Assigned task — Using the listing below, copy every line that mentions "will".

Data excerpts —
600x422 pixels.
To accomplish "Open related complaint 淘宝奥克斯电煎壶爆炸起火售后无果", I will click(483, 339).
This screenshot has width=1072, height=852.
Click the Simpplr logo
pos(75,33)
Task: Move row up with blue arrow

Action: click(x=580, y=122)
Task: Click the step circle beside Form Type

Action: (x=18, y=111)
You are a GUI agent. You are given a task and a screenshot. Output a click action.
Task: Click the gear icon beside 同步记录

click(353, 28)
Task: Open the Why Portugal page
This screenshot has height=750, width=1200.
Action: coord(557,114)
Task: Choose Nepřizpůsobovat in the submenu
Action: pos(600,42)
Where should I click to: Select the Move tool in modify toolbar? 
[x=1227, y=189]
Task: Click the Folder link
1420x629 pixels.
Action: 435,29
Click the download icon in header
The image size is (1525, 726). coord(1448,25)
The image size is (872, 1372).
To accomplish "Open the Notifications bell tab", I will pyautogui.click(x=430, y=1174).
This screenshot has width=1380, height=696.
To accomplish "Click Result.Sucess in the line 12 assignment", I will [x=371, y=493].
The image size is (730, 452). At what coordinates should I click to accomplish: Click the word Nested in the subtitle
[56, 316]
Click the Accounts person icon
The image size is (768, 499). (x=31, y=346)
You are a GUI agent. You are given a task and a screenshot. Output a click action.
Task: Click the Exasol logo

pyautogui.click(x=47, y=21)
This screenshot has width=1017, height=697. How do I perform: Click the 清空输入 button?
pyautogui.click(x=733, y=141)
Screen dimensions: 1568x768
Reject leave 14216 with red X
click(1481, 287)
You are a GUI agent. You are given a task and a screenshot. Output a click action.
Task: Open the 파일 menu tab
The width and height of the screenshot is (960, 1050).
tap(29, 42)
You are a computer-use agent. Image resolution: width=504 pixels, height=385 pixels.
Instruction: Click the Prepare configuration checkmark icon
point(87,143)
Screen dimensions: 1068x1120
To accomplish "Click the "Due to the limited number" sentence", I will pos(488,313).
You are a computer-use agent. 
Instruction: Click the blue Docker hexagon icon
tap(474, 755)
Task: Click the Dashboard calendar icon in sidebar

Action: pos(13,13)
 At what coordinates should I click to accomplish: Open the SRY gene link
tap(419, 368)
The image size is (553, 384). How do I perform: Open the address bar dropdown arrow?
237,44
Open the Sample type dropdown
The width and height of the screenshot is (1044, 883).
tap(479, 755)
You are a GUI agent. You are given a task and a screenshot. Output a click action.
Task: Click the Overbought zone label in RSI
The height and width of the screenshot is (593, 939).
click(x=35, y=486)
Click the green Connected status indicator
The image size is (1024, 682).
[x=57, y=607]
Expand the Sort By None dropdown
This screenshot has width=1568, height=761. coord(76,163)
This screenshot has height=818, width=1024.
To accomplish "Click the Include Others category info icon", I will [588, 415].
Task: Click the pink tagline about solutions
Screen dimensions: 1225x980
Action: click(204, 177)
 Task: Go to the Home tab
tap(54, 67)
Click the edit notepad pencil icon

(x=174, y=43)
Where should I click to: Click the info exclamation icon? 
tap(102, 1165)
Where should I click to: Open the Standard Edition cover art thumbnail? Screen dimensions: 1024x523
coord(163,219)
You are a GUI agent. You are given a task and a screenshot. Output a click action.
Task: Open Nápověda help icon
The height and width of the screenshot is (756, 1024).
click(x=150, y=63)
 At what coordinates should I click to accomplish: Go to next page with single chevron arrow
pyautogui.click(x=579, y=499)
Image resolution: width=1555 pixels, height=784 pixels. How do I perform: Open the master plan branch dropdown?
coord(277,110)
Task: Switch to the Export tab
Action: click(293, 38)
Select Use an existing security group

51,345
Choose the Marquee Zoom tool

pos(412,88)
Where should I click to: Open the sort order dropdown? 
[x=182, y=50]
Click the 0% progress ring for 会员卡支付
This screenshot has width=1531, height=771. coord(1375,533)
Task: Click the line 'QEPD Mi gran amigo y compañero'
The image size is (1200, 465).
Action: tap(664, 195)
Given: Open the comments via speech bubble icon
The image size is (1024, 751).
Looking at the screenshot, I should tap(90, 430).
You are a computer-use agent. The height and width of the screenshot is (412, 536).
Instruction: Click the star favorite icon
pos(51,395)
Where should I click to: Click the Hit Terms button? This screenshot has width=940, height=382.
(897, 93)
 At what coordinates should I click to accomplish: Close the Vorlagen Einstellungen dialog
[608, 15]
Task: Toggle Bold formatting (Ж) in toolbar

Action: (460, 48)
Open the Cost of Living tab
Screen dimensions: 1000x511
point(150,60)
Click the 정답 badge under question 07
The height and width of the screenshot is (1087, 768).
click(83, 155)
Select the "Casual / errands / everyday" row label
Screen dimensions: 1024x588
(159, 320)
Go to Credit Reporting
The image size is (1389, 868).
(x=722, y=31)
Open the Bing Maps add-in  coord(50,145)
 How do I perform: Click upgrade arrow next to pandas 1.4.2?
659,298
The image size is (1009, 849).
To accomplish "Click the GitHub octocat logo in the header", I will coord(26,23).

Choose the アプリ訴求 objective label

Output below —
To accomplish "Open related complaint 淘宝奥克斯电煎壶爆炸起火售后无果", I will click(483, 339).
To accomplish "Open the Notifications bell tab", I will pyautogui.click(x=430, y=1174).
To accomplish "Click Result.Sucess in the line 12 assignment", I will [x=371, y=493].
To accomplish "Click the "Due to the limited number" sentence", I will pos(488,313).
To accomplish "Click the Include Others category info icon", I will [588, 415].
To accomplish "Click the GitHub octocat logo in the header", I will coord(26,23).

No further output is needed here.